Het persoonlijke leven van de schrijver en zijn geliefde, de actrice Christa-Maria (Martina Gedeck) wordt vervolgens 24 uur per dag afgeluisterd en in minutieuze rapporten vastgelegd. Feestjes, vrijpartijen, ruzies en bezoekjes van vrienden: alles wordt genoteerd. Maar als Dreyman een kritisch artikel naar het West-Duitse tijdschrift Der Spiegel smokkelt, stort zijn veilig gewaande wereld in. En niet alleen zijn wereld: ook de Stasi-ambtenaar moet afscheid nemen van de man die hij de afgelopen tijd is gaan bewonderen, stiekem is gaan beschermen en op wiens vrouw hij verliefd is geworden. Wat rest is machtswellust, verlies en het gevoel van totale zinloosheid over deze operatie. Het zal dan nog vijf jaar duren voor de muur valt.

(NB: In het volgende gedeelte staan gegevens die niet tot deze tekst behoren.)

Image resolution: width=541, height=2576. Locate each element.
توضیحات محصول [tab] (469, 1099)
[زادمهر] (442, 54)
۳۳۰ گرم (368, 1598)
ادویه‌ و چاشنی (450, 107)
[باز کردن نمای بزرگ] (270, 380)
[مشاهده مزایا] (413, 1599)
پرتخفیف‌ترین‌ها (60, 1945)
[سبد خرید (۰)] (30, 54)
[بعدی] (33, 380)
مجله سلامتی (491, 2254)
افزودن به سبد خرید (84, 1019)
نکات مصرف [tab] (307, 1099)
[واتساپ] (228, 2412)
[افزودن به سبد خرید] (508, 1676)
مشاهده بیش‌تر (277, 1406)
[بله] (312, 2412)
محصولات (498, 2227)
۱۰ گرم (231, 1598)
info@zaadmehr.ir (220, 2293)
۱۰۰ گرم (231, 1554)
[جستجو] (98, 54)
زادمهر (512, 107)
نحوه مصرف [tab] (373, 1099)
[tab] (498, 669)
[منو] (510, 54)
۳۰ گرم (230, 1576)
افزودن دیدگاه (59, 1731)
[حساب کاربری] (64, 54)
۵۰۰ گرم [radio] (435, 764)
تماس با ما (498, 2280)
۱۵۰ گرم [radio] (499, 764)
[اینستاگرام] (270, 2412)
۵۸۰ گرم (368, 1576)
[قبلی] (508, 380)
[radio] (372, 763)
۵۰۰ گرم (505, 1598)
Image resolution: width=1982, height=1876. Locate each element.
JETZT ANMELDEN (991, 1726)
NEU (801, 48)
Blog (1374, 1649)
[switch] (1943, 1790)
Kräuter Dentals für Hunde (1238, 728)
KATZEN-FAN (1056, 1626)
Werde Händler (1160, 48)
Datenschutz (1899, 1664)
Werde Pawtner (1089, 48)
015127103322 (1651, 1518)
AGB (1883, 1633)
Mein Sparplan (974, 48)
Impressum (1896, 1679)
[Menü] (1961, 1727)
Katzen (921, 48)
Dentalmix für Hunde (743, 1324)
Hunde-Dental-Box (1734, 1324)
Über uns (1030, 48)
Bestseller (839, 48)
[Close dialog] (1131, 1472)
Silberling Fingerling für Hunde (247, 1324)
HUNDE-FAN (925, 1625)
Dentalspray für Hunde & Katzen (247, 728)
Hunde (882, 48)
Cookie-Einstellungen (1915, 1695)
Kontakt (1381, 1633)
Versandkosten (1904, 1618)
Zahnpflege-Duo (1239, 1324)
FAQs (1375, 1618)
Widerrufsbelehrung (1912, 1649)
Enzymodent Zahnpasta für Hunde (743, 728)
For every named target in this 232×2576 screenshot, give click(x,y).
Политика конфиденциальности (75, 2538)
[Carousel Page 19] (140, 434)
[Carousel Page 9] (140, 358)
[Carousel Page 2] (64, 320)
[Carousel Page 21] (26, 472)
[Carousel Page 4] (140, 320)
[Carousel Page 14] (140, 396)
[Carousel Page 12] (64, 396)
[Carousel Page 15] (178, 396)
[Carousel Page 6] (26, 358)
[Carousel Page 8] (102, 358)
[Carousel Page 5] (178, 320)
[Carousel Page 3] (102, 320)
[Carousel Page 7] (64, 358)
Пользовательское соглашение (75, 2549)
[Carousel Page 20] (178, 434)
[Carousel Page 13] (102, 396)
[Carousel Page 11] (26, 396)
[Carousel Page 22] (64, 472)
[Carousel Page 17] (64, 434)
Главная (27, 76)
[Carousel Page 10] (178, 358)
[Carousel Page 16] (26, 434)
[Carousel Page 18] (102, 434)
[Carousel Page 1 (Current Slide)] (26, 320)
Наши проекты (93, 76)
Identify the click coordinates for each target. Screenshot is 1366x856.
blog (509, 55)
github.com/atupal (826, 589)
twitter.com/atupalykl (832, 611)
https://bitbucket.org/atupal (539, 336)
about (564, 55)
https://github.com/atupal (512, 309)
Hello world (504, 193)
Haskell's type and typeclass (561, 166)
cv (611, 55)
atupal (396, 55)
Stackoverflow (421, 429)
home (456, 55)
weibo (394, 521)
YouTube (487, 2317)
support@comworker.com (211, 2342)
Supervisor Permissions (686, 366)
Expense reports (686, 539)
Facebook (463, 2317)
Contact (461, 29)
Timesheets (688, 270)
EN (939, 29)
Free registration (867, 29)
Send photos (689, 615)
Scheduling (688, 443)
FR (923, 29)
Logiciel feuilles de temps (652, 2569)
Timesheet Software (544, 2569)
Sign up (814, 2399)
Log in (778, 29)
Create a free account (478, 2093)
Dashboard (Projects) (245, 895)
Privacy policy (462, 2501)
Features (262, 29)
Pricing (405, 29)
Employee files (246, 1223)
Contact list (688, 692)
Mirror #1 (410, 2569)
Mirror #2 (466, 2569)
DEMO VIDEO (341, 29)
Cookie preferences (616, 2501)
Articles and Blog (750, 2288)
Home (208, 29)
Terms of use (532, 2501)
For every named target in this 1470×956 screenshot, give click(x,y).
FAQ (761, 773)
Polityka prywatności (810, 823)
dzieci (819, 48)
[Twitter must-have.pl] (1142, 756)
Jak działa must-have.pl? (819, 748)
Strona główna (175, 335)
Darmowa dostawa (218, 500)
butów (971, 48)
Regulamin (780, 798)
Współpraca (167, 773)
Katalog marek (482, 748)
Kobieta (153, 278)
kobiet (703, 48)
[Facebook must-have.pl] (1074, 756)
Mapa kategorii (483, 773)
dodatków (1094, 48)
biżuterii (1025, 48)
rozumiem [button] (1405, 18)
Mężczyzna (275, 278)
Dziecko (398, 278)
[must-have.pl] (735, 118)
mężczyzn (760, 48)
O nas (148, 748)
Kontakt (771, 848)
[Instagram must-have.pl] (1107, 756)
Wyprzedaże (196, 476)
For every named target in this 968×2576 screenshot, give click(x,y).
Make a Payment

Voor Das Leben der Anderen deed regisseur Von Donnersmarck jarenlang onderzoek onder voormalige Stasi-medewerkers en slachtoffers. Uiteindelijk werd de film in 37 dagen opgenomen en werd daarna meteen bedolven onder prijzen, waarvan de Oscar voor beste buitenlandse film geen verrassing meer kan zijn. Alle lof is meer dan terecht. Want meer dan een meeslepend en adembenemend inkijkje in het leven van anderen in het Oost-Duitsland van 1984 dat wordt gedragen door drie prachtacteurs, is de film vooral een dappere afrekening met alle ongepaste Ossi-nostalgie van de afgelopen jaren. Daarmee lijkt de weg eindelijk vrij voor andere uitdrukkingen van deze gevoelige episode uit de Duitse geschiedenis. Het zou tijd worden.